Text shown —
---+---
If they were of a race of tribes and nations,
If they were human, they were of the race of Beothach.”
Then he enumerates them in due succession, and ends by declaring:—
“Though I have treated of these deities in their order,
Yet I have not adored them”.
One may surmise with probability that the common people agreed rather with the poet than with the monk. Pious men in monasteries might write what they liked, but mere laymen would not be easily persuaded that their cherished gods had never been anything more than men like themselves. Probably they said little, but acted in secret according to their inherited ideas. Let it be granted, for the sake of peace, that Goibniu was only a man; none the less, his name was known to be uncommonly effective in an incantation. This applied equally to Diancecht, and invocations to both of them are contained in some verses which an eighth-century Irish monk wrote on the margin of a manuscript still preserved at St. Gall, in Switzerland. Some prescriptions of Diancecht’s have come down to us, but it must be admitted that they hardly differ from those current among ordinary mediæval physicians. Perhaps, after that unfortunate spilling of the herbs that grew out of Miach’s body, he had to fall back upon empirical research. He invented a porridge for “the relief of ailments of the body, as cold, phlegm, throat cats, and the presence of living things in the body, as worms”; it was compounded of hazel buds, dandelion, chickweed, sorrel, and oatmeal; and was to be taken every morning and evening. He also prescribed against the effects of witchcraft and the fourteen diseases of the stomach.
Goibniu, in addition to his original character as the divine smith and sorcerer, gained a third reputation among the Irish as a great builder and bridge-maker. As such he is known as the Gobhan Saer, that is, Goibniu the Architect, and marvellous tales, current all over Ireland attest his prowess.
---+---
Provided data —

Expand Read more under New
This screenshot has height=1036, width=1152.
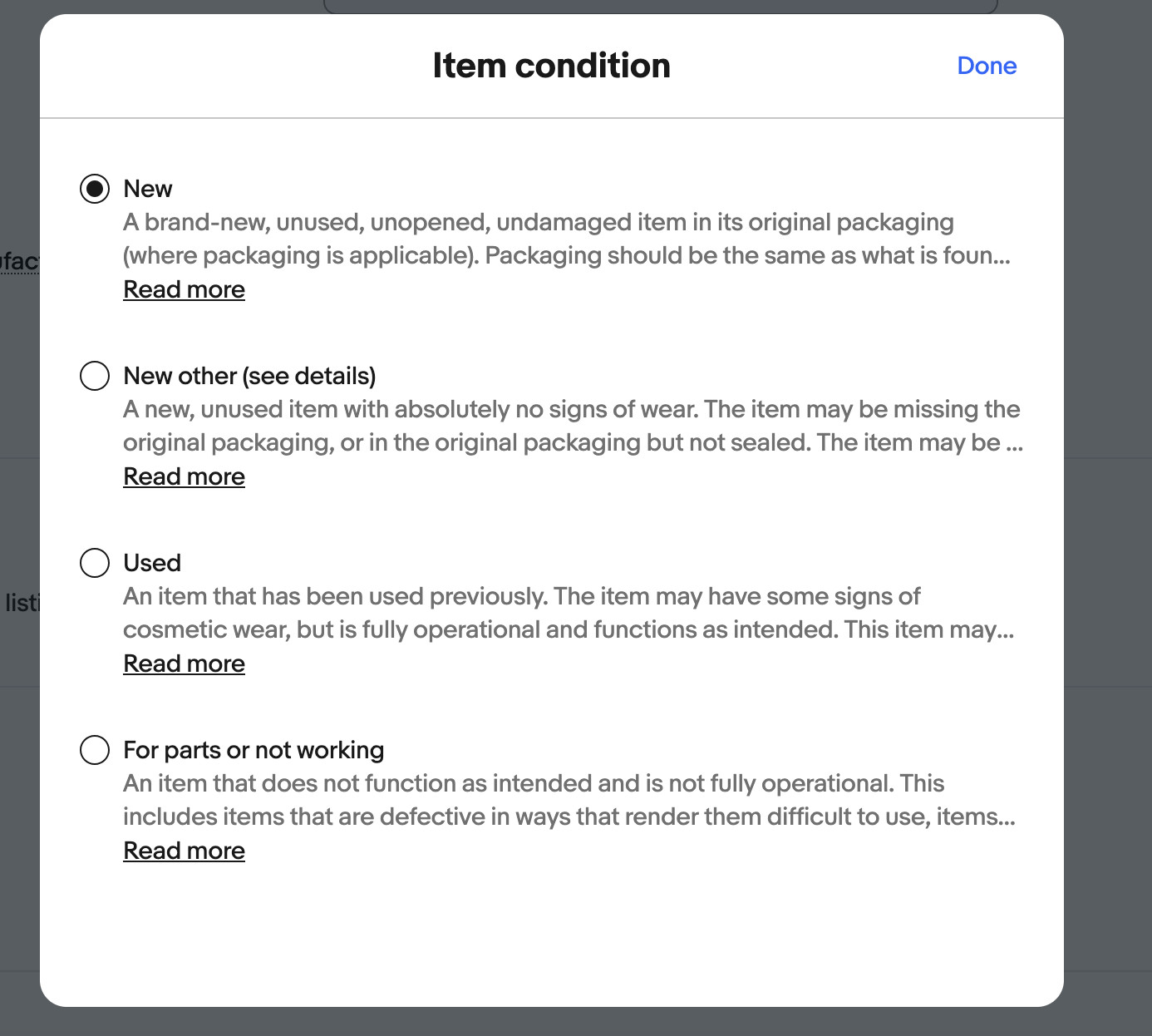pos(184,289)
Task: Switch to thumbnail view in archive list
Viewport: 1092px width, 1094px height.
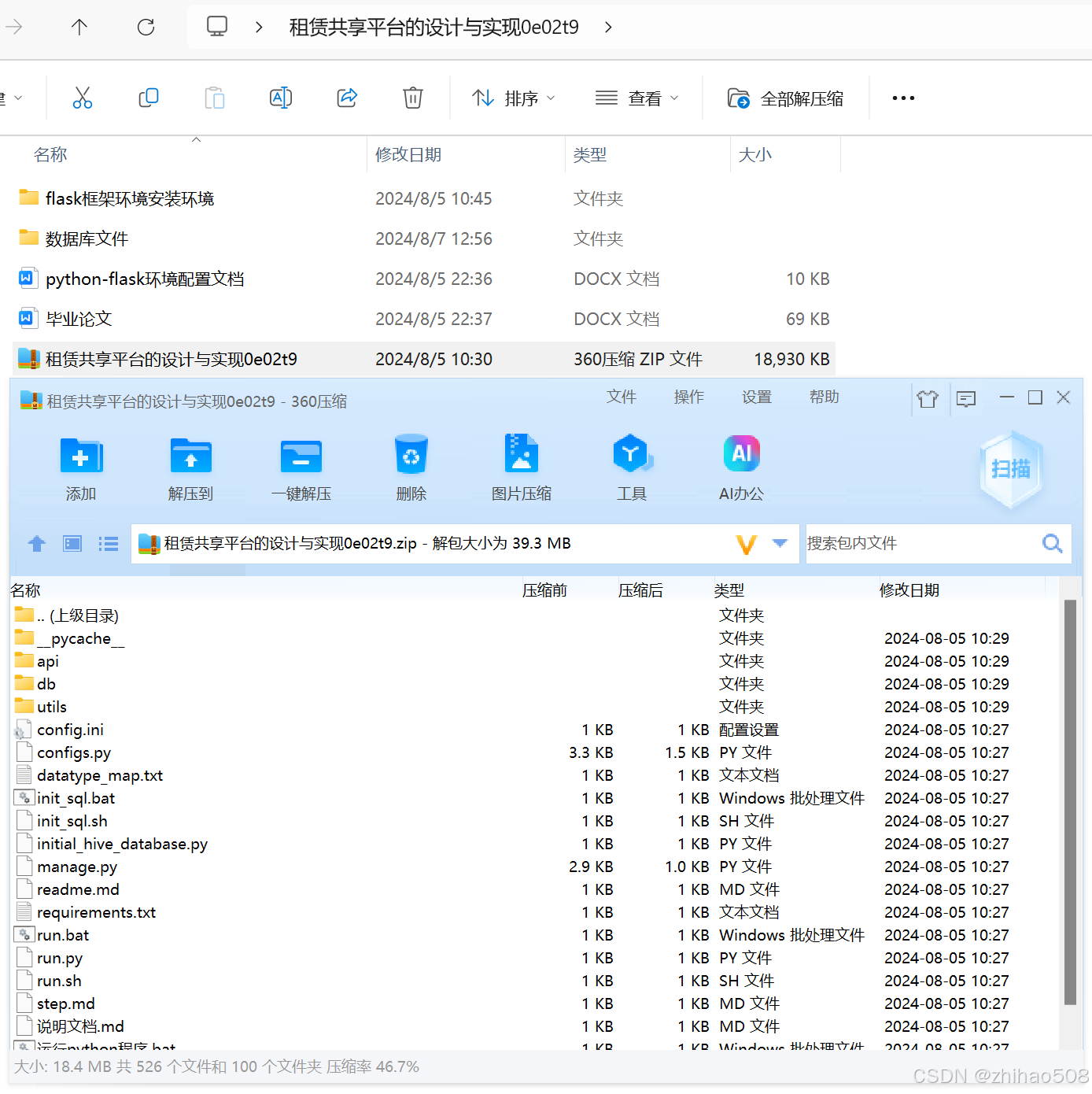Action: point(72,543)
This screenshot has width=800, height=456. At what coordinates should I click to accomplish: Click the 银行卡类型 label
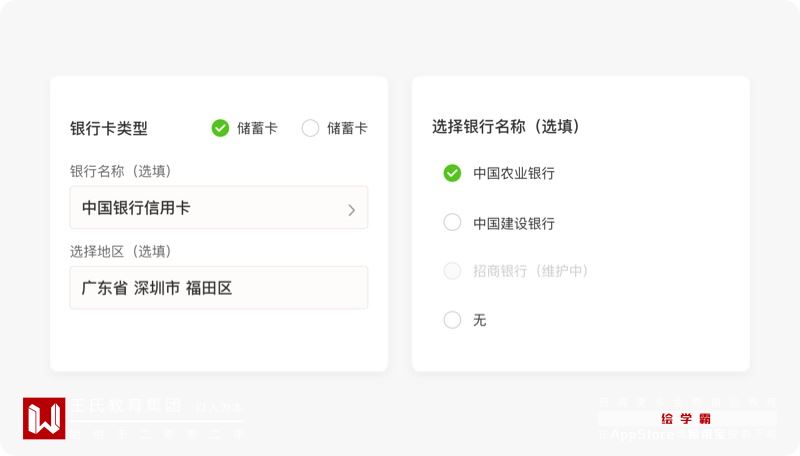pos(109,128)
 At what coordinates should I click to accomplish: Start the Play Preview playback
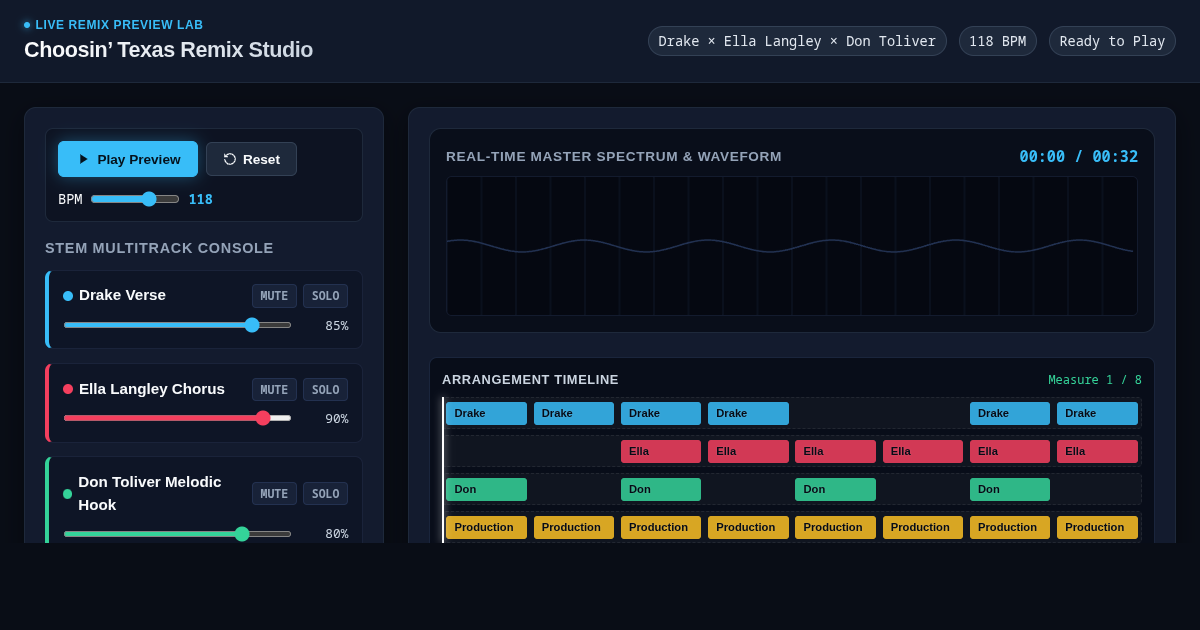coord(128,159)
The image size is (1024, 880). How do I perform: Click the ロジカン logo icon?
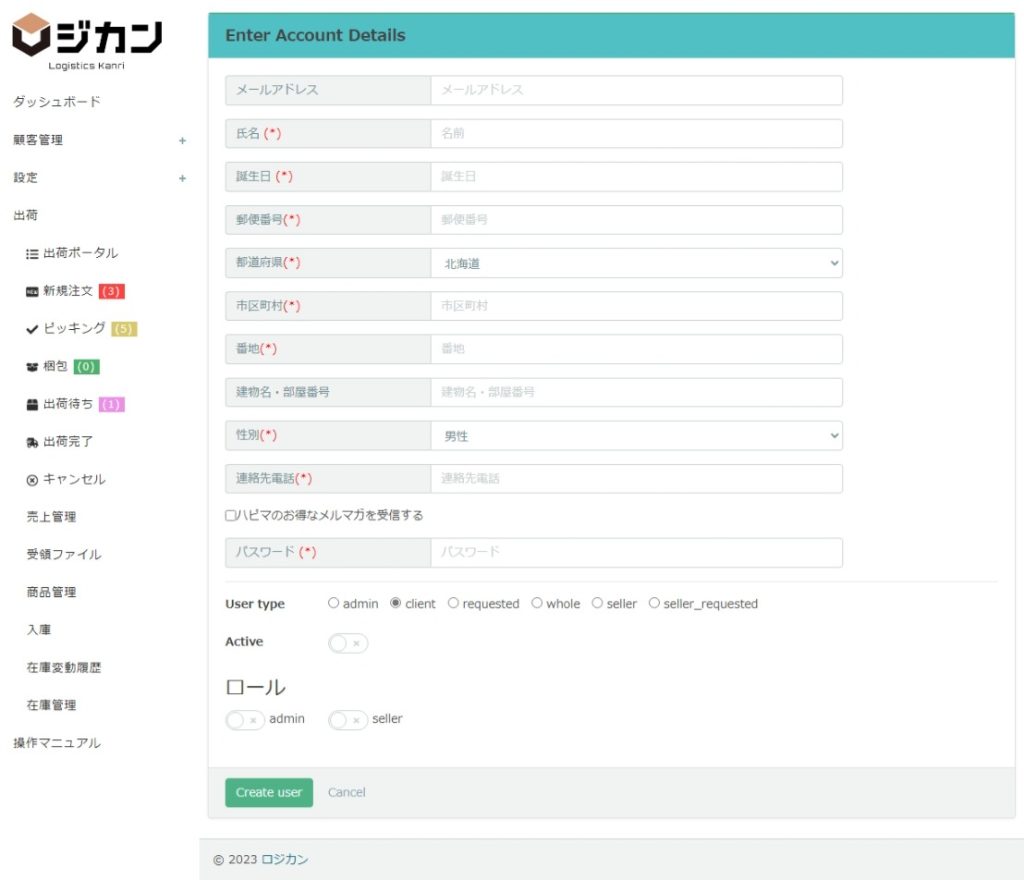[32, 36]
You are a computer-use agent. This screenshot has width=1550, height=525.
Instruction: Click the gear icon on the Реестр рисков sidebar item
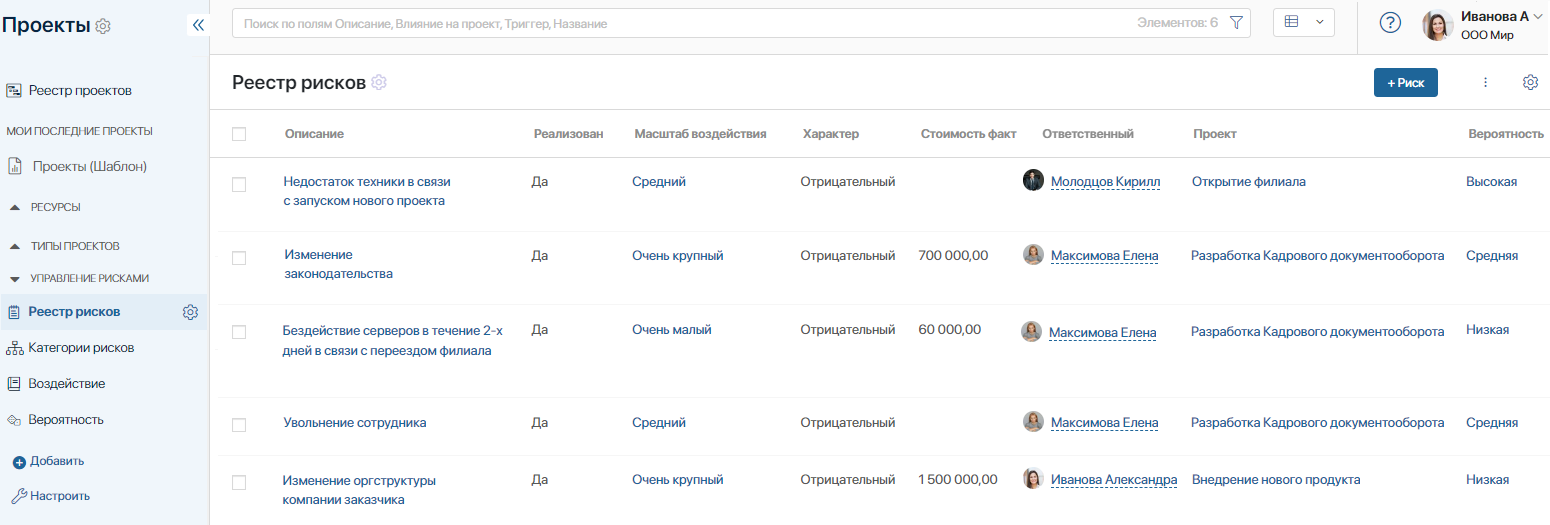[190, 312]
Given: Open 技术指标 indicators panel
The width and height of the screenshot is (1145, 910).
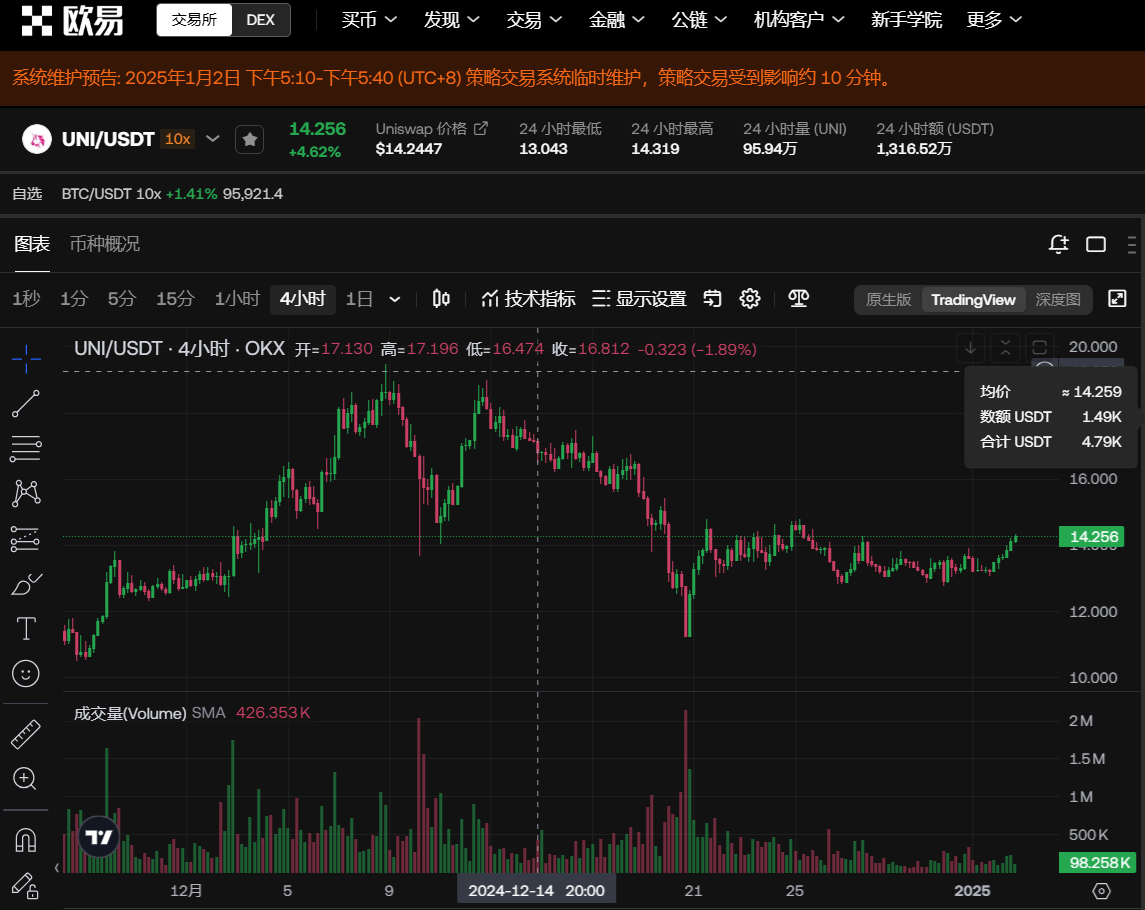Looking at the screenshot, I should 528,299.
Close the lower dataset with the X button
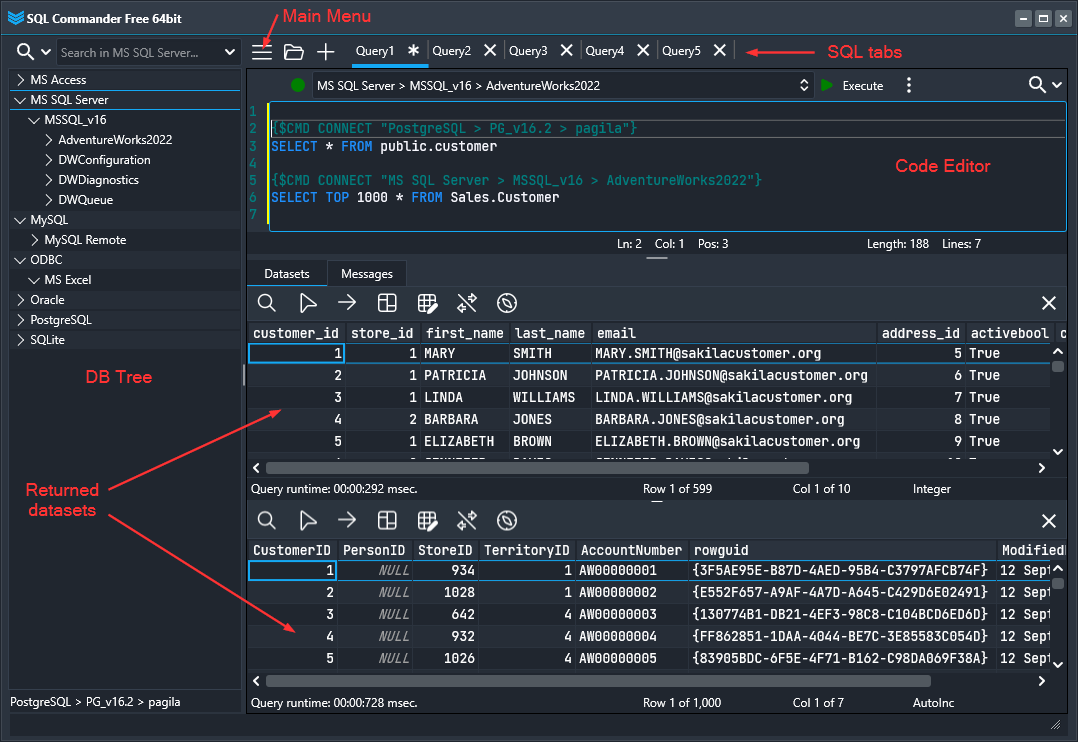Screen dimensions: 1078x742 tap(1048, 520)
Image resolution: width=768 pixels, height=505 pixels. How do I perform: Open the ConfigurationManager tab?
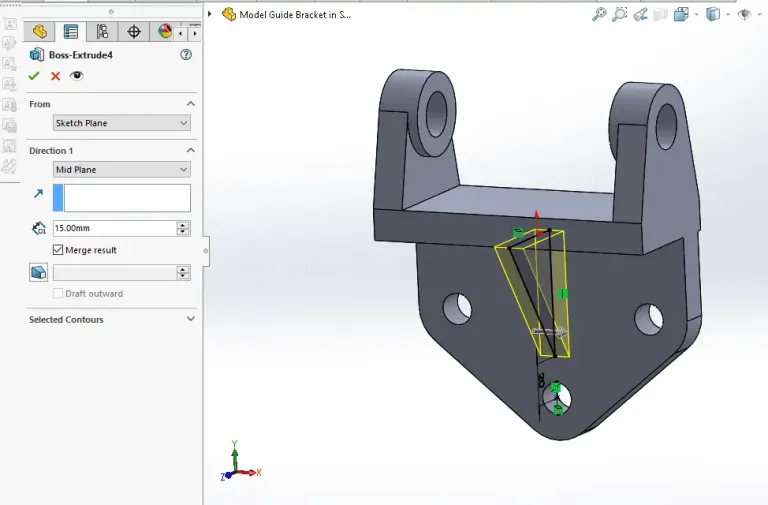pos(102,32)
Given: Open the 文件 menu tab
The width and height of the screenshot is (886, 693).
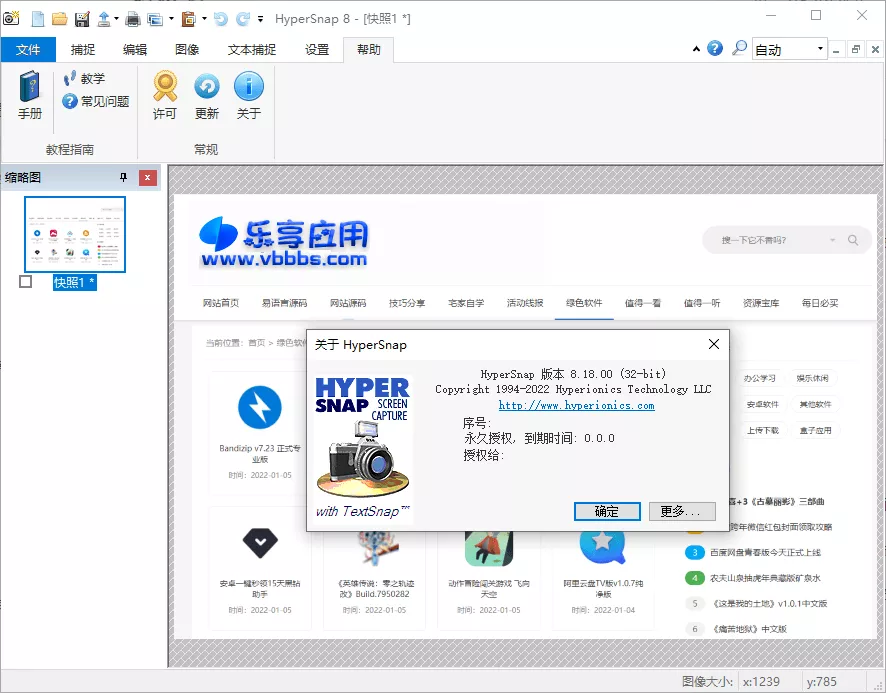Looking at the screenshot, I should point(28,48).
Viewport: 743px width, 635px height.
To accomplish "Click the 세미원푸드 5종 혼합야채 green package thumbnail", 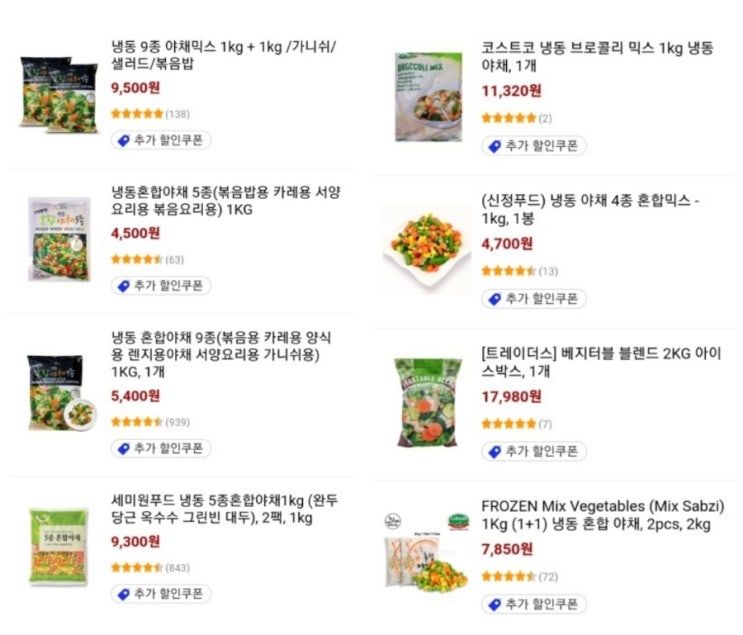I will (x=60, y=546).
---+---
What to work on —
1 – List every ingredient that the passage about Goibniu and Diancecht gives for Diancecht's porridge.
2 – Reproduce the passage about Goibniu and Diancecht word for word, starting at "Goibniu, in addition" and ending at "attest his prowess.".
The listing comes from a different source than the text.

Results for each task —
1 – hazel buds, dandelion, chickweed, sorrel, oatmeal

2 –
Goibniu, in addition to his original character as the divine smith and sorcerer, gained a third reputation among the Irish as a great builder and bridge-maker. As such he is known as the Gobhan Saer, that is, Goibniu the Architect, and marvellous tales, current all over Ireland attest his prowess.